TotalChild is based on the idea that when children hurdle all obstacles to success, then families, homes, neighborhoods and communities are stronger. TotalChild addresses four key risk factors in a child’s life: childhood basic needs, education and work, family and community. And, it helps and monitors children until adulthood.
“Human-services agencies have spent too long concentrating their efforts to help children based on a single factor—such as education or the family,” said Jim Ernst, Four Oaks CEO. “But research and experience have shown that long-term success comes when we focus instead on all the barriers to success that a child may face—including a habitable home in a safe neighborhood.”
The Wellington Heights Initiative is one of the first ways Four Oaks will implement TotalChild, and it addresses both childhood basic needs and community. Along with the Affordable Housing Network and the Wellington Heights Neighborhood Association, Four Oaks will transform Wellington Heights into a safe place where families can afford and want to live—so children can be successful. It will accomplish this by investing in the neighborhood to renovate existing homes and construct new homes.
“Four Oaks is financially invested in and committed to long-term neighborhood transformation,” Ernst said. “We’ve been testing a pilot program with 300 children and their families, and we have found that the TotalChild approach works. We’re very excited to begin putting into action this comprehensive plan to make communities stronger.”
A unique aspect of TotalChild is the collaborative approach to finding solutions to the barriers children and families may face. To date, TotalChild has made more than 100 referrals to 60 other agencies to help children tackle risk factors that stand in the path of becoming a successful adult.
Four Oaks owns 24 properties in Wellington Heights. Some will be renovated, like the house at 1439 Bever Ave., unveiled today. Others—like the building at 1415 Bever Ave., demolished today—will be rebuilt. The area was selected as the first neighborhood for investment since it represents great need. Thirty of the highest-crime addresses in Cedar Rapids are in this neighborhood.
“We approached Four Oaks several months ago to explore ways we could foster partnerships to help improve our community,” said Terry Bilsland, president of the Wellington Heights Neighborhood Association board. “The Wellington Heights community supports this effort and looks forward to creating a neighborhood of which we can all be proud.”
Bilsland and Ernst spoke at today’s event, along with Tom Jonker, acting chief of police of Cedar Rapids, and City councilman Pat Shey. After the announcement at 1415 Bever Ave., attendees walked down the block to 1439 Bever Ave. to tour the first remodeled home of the Wellington Heights Initiative.
Four Oaks plans to develop new partnerships and bring this initiative to more neighborhoods in Cedar Rapids.
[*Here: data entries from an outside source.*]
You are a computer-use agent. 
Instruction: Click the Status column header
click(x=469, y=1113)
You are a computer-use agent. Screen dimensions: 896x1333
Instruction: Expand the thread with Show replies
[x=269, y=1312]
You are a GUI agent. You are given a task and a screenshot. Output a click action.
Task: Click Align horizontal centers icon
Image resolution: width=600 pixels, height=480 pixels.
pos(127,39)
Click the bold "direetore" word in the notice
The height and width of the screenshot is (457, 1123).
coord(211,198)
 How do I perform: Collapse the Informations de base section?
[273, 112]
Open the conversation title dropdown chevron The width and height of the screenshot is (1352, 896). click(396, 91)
“This is what being a ‘city’ is all about—people working toward a better future. It’s this kind of effort that makes the entire city stronger and more vibrant,” said councilman Pat Shey. “I’m also here to tell you that the City of Cedar Rapids stands behind this effort 100 percent,” Shey said.
What is TotalChildTotalChild is Four Oaks’ comprehensive and long-term approach for helping children and families. It is based on the idea that when children hurdle all obstacles to success, families, homes, neighborhoods and communities are stronger.
TotalChild addresses key risk and protective factors across four parts of a child’s life:
- Childhood basic needs – healthcare, housing, food, clothing
- Education and work – high school graduation and job preparation/training
- Family – functioning, parenting skills and involvement
- Community – positive social network, safe/stable neighborhood, access to support services
The NeedResearch shows that children in poverty are twice as likely to become high school dropouts and dropouts are 3.5 times more likely to be arrested as adults.
More than 100,000 Iowa kids live in poverty.
TotalChild helps families with skills like parenting, financial literacy, job training, housing assistance and education assistance. It produces a cost savings for the public by keeping kids in school and out of drugs and other crime—and can save taxpayers up to $1.7 million over the life of a child.